Explain the sequence of steps to execute this code, carefully explaining where each piece of software runs (i.e. which device):
  1. The developer writes an Appium test script using a programming language like Java, Python, Ruby, or JavaScript on their computer. The script uses the Appium client library to send commands to the Appium server.
  2. The developer starts the Appium server on their computer.
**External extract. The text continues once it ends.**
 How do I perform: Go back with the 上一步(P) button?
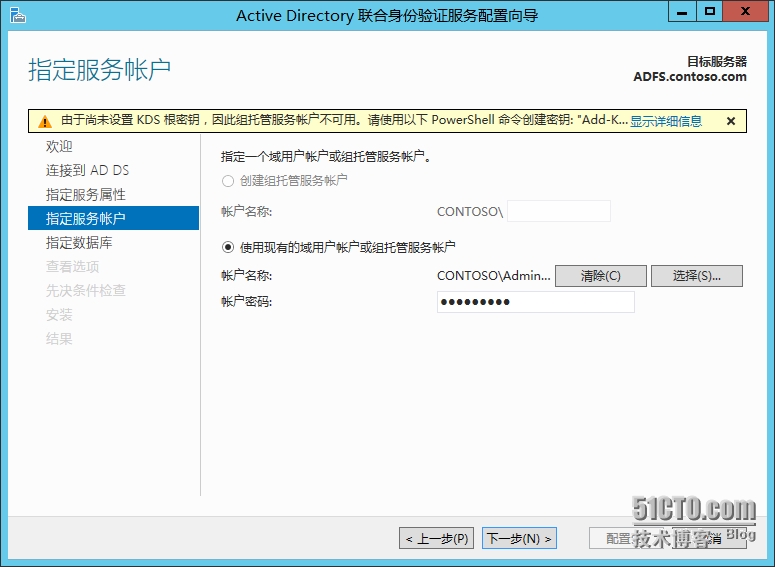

The server listens on a specified IP address and port number for incoming connections from the Appium client.
  3. The developer connects the Android device to their computer using a USB cable and enables USB debugging mode on the device.
  4. The developer installs the MyTaskList application on the Android device using the Android Debug Bridge (ADB) command-line tool on their computer.
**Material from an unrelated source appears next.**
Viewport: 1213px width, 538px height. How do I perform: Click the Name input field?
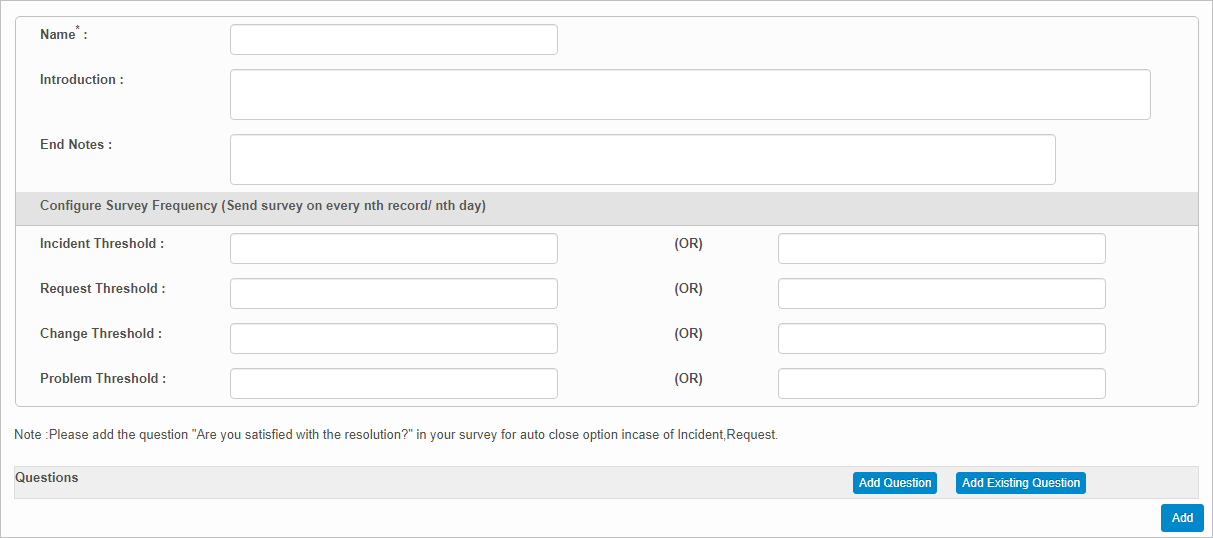[x=393, y=40]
  5. The developer runs the Appium test script on their computer by executing the script using a tool like Maven or Gradle or by running it directly from an IDE like Eclipse or IntelliJ IDEA.
  6. The Appium client in the test script sends a command to the Appium server to start a new session with the MyTaskList Android app.
  7. The Appium server starts the MyTaskList Android app on the connected device and installs the Appium bootstrap application on the device.
  8. The Appium server establishes a socket connection with the bootstrap application on the device over the ADB.
  9. The Appium client sends a command to the Appium server to find the button element with the text "Add Task" in the MyTaskList Android app.
  10. The Appium server sends a command to the bootstrap application over the socket connection to find the button element using the UIAutomator framework on the device.
  11. The bootstrap application uses the UIAutomator framework to find the button element with the text "Add Task" and sends the element information back to the Appium server over the socket connection.
  12. The Appium server sends a command to the bootstrap application over the socket connection to click on the button element using the UIAutomator framework on the device.
  13. The bootstrap application uses the UIAutomator framework to click on the "Add Task" button in the MyTaskList Android app and sends the result back to the Appium server over the socket connection.
  14. The Appium client in the test script receives the result of the click command and continues with the next step in the test script.

Conclusion

Hold up, that didn't explain why "web server" is all over the Appium documentation for Android native mobile testing. So I asked ChatGPT again and figured out, basically, the Appium server is a web server. The Appium server can be thought of as a web server that implements the WebDriver protocol. It listens for incoming HTTP requests from the client library, processes those requests, and communicates with the Android device (or iOS device) to perform the desired actions. Appium server uses the WebDriver protocol, which is a RESTful API based on JSON Wire Protocol. The client library sends commands as HTTP requests to the Appium server, and the server responds with HTTP responses. This allows Appium to provide a language-agnostic API for test scripts, as the client libraries can be implemented in various programming languages, all communicating with the Appium server using the same HTTP-based protocol. In summary, the Appium server can be thought of as a web server that implements the WebDriver protocol to enable communication between the test script (running on the developer's computer) and the mobile device (either an Android or iOS device). This communication is done using HTTP requests and responses, with the Appium server acting as a mediator to facilitate the automation of mobile app testing.